What is expected:
Output each record exactly, excluding pictures.

Stored data
--- START ---

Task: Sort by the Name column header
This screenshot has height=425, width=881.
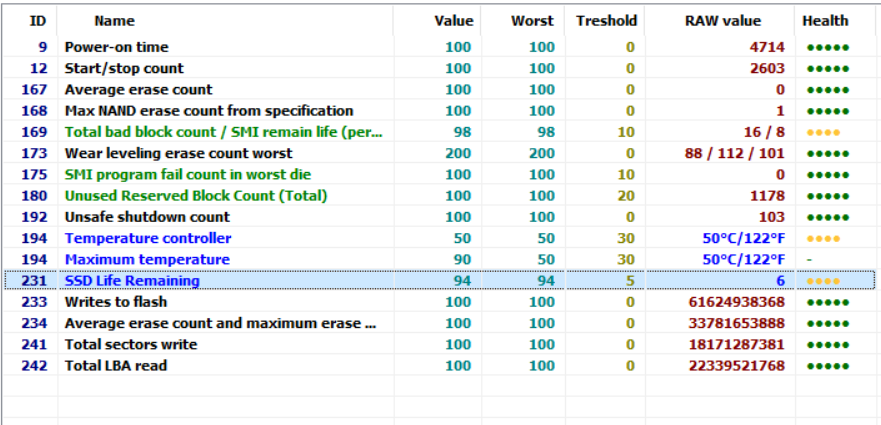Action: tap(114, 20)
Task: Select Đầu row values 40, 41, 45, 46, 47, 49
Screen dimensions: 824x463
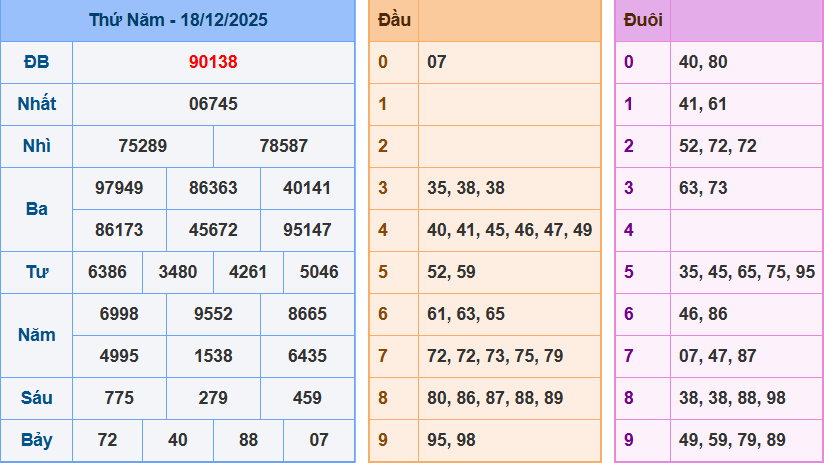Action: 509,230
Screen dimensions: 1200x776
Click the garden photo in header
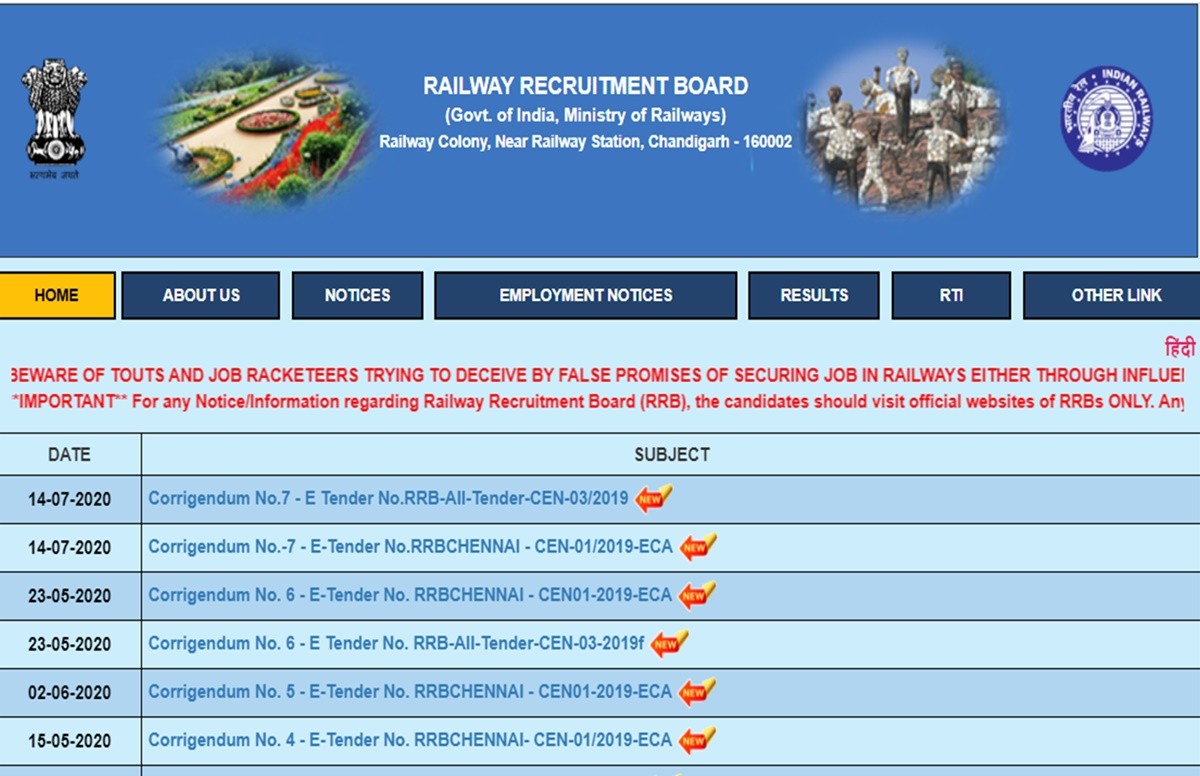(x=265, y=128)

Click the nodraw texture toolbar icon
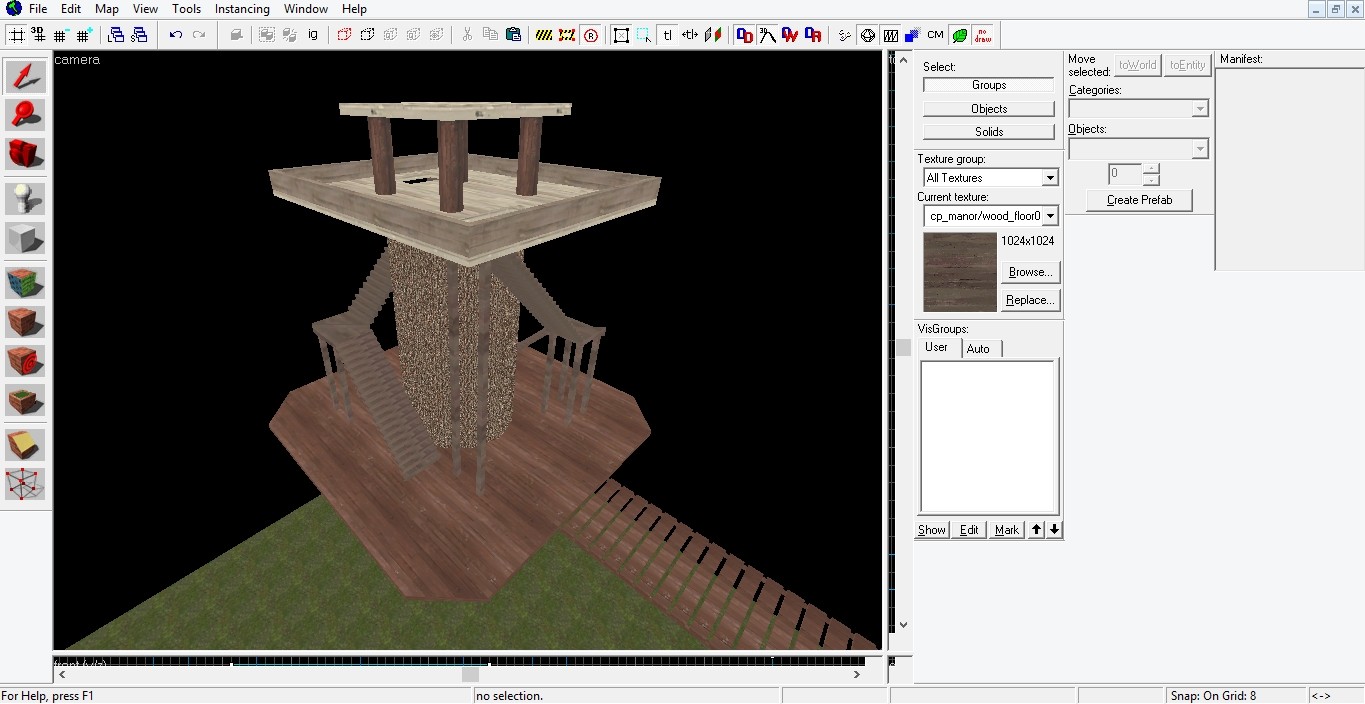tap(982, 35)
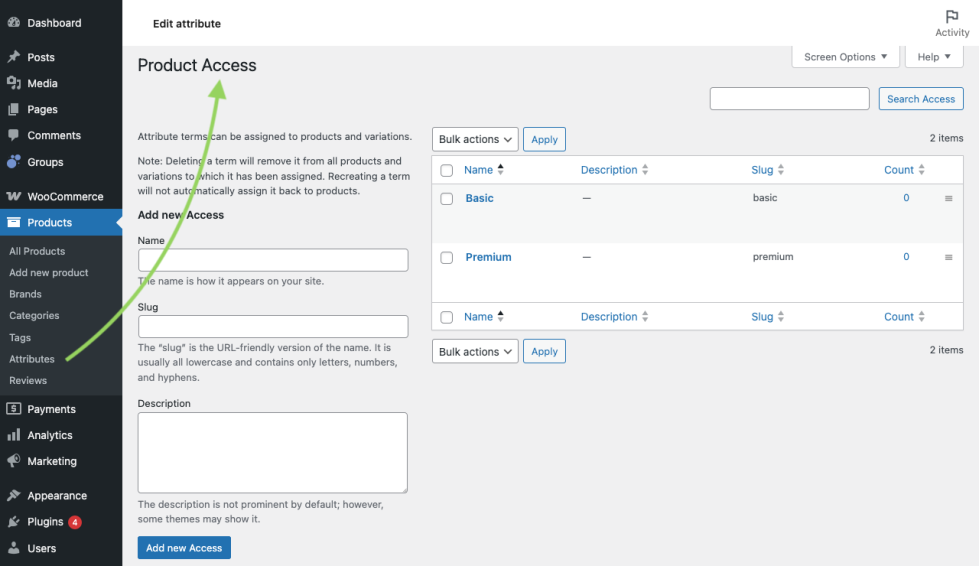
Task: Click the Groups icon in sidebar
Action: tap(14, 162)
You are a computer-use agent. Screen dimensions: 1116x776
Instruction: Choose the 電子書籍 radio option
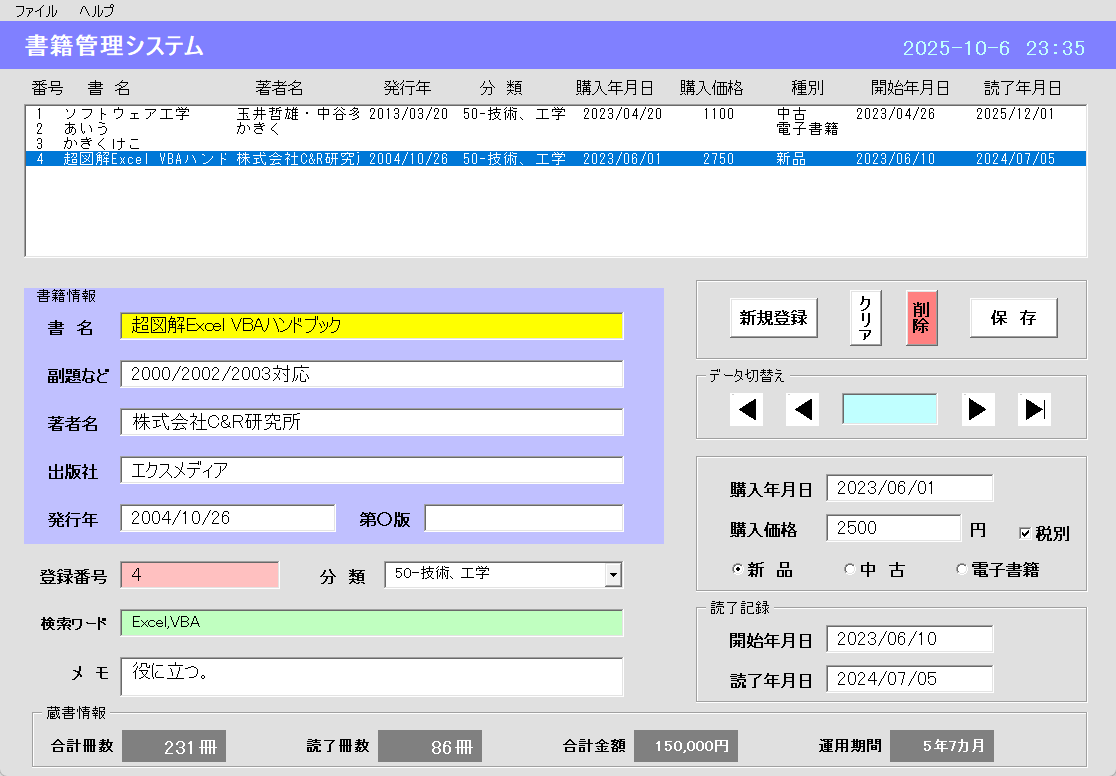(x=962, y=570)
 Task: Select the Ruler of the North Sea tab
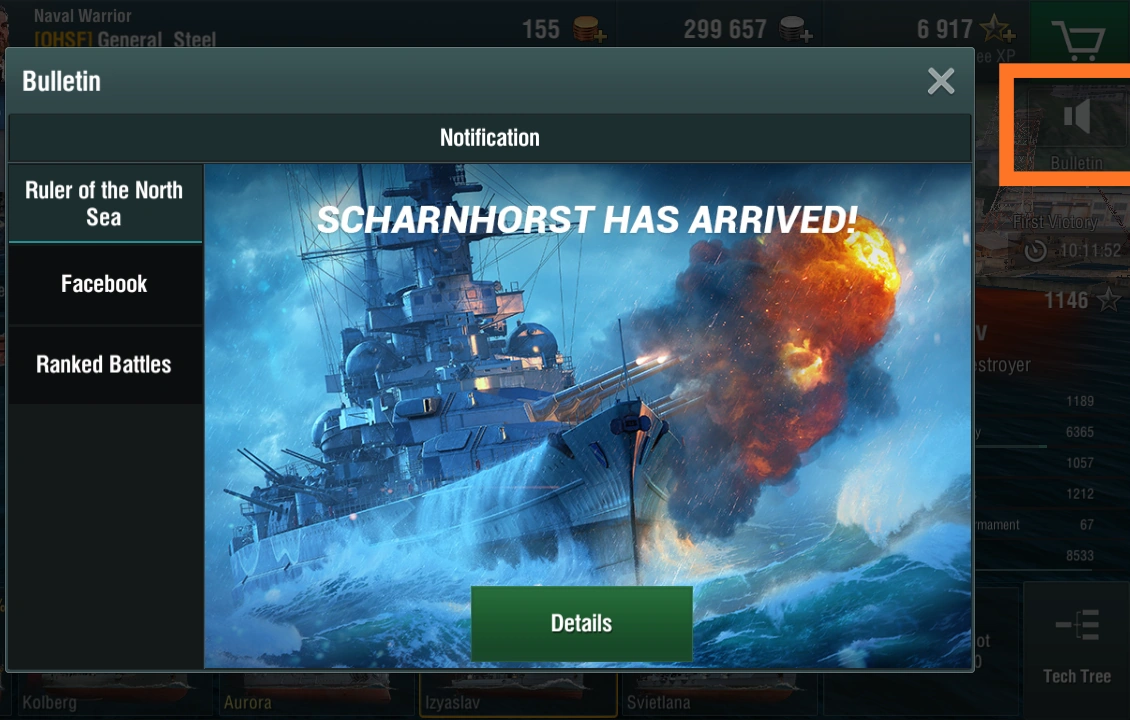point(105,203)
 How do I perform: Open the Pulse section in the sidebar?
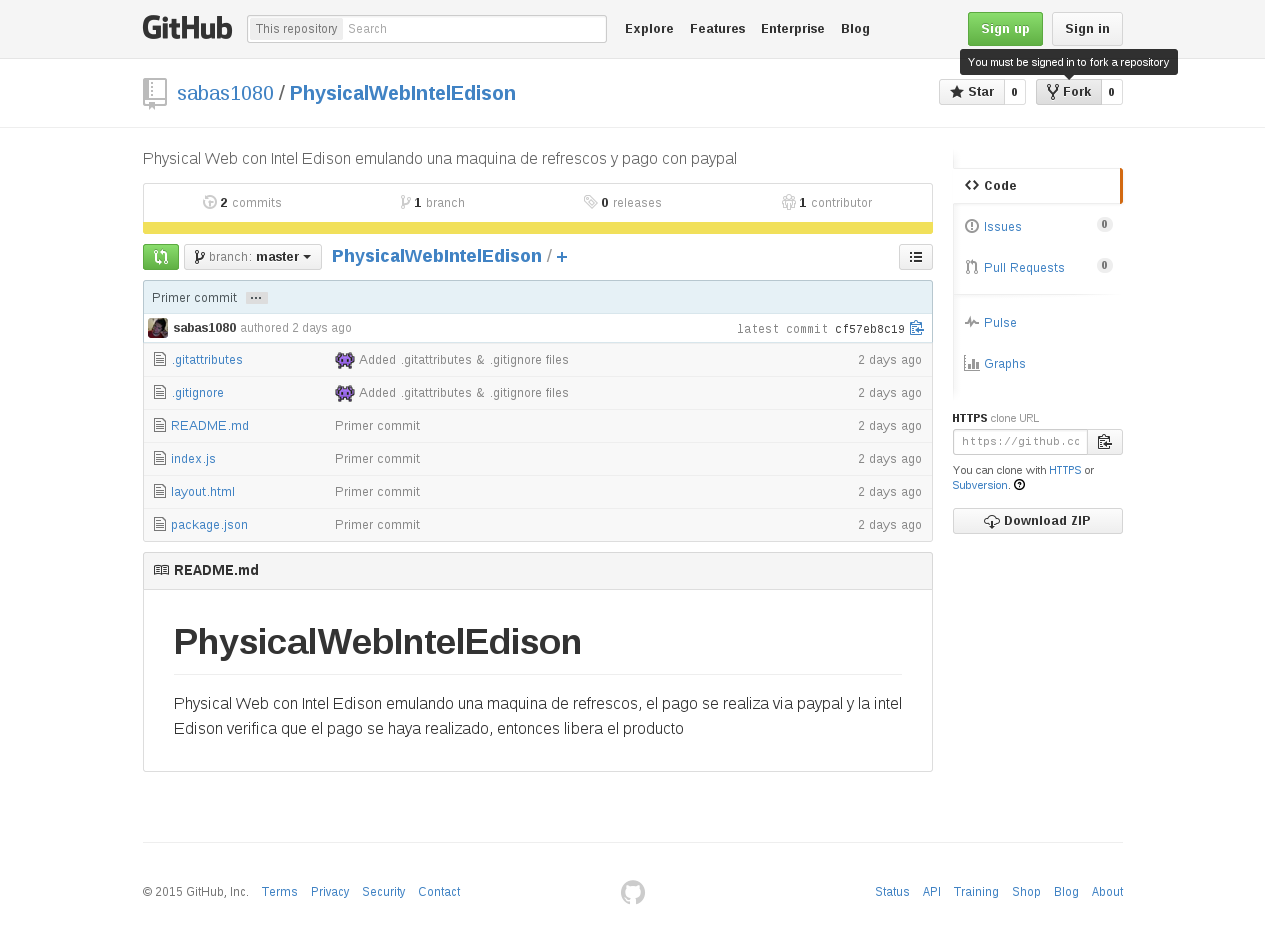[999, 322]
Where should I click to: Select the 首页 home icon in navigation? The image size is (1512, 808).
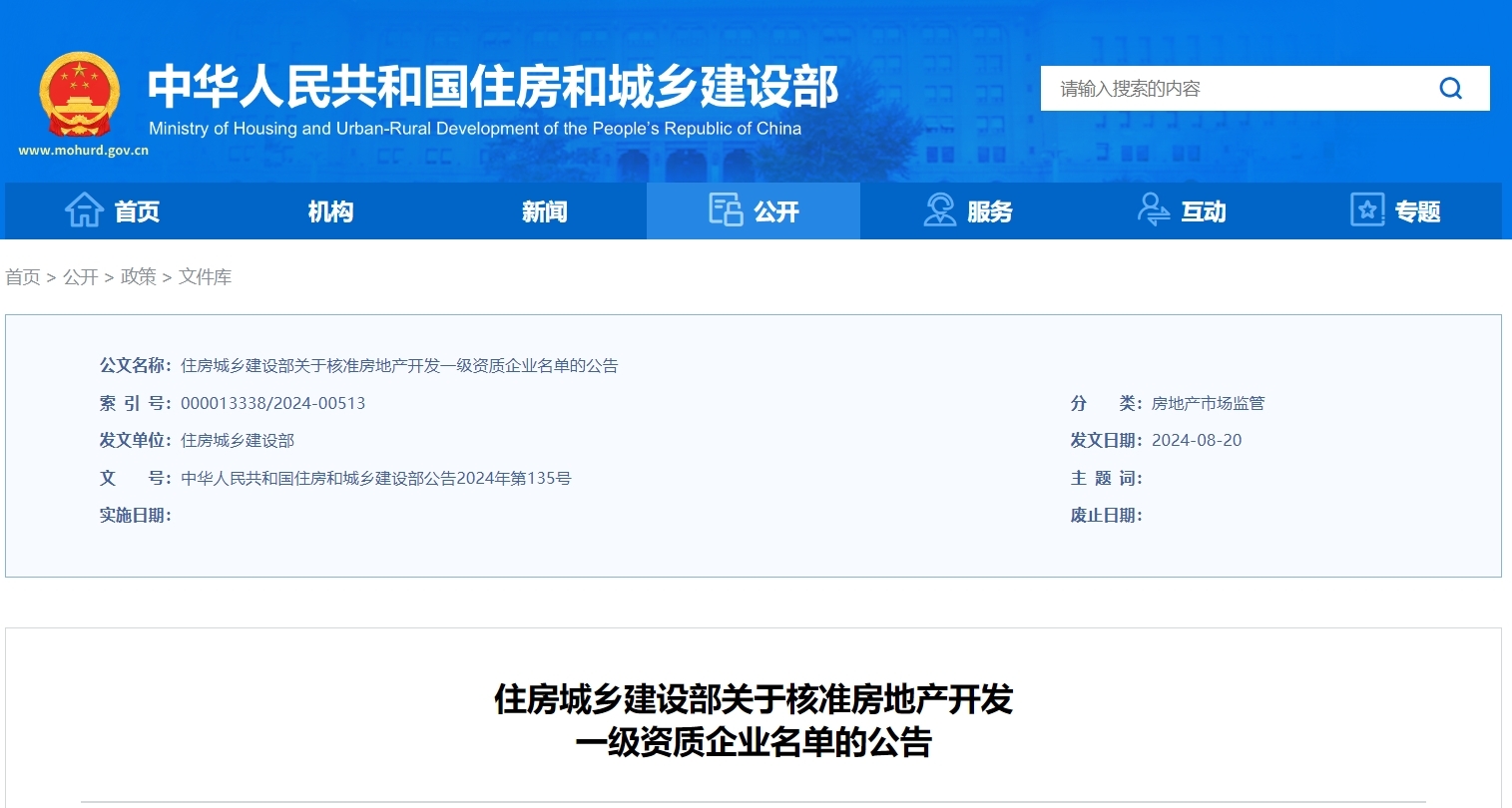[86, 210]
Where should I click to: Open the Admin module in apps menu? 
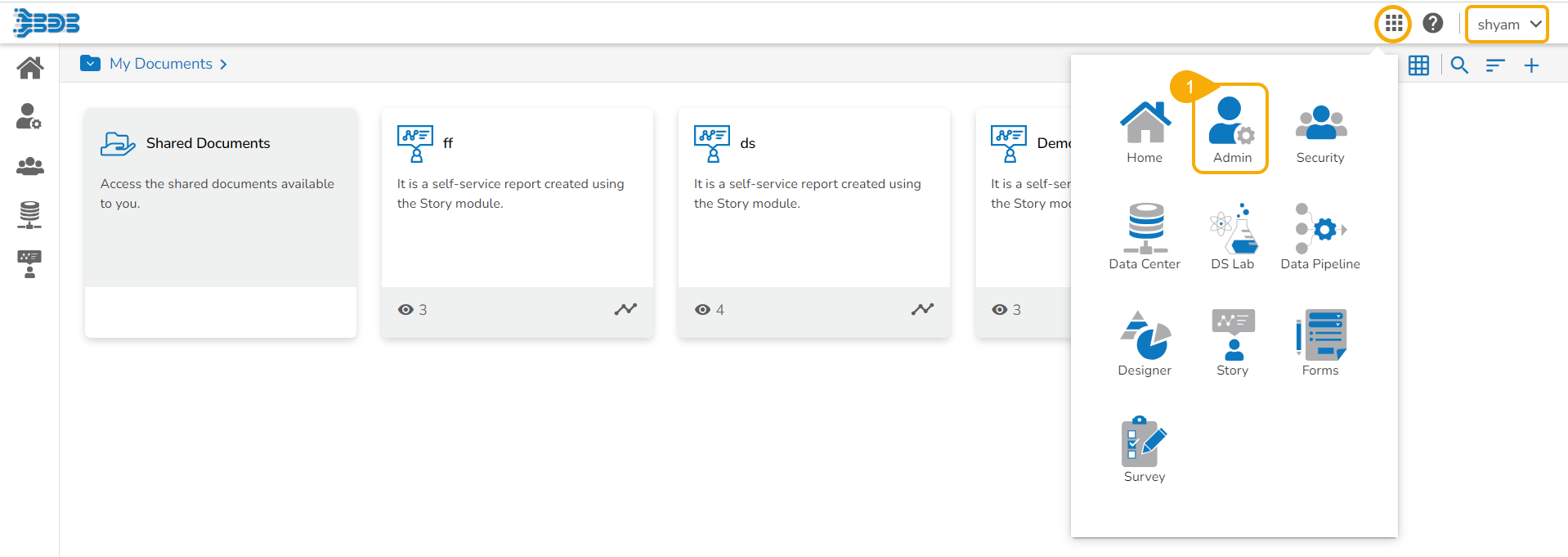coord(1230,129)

--- END ---

Answer space:
Task: Sort by the Name column header
This screenshot has height=425, width=881.
Action: tap(114, 20)
Task: Select Đầu row values 40, 41, 45, 46, 47, 49
Screen dimensions: 824x463
Action: 509,230
Screen dimensions: 1200x776
Click the garden photo in header
(x=265, y=128)

Click the nodraw texture toolbar icon
tap(982, 35)
Task: Click the Groups icon in sidebar
Action: tap(14, 162)
You are a computer-use agent. Screen dimensions: 1116x776
Instruction: Choose the 電子書籍 radio option
(x=962, y=570)
 Task: Select the Ruler of the North Sea tab
point(105,203)
 How do I perform: Open the Pulse section in the sidebar?
[999, 322]
Where should I click to: Select the 首页 home icon in navigation? The image size is (1512, 808).
[86, 210]
Where should I click to: Open the Admin module in apps menu? 
coord(1230,129)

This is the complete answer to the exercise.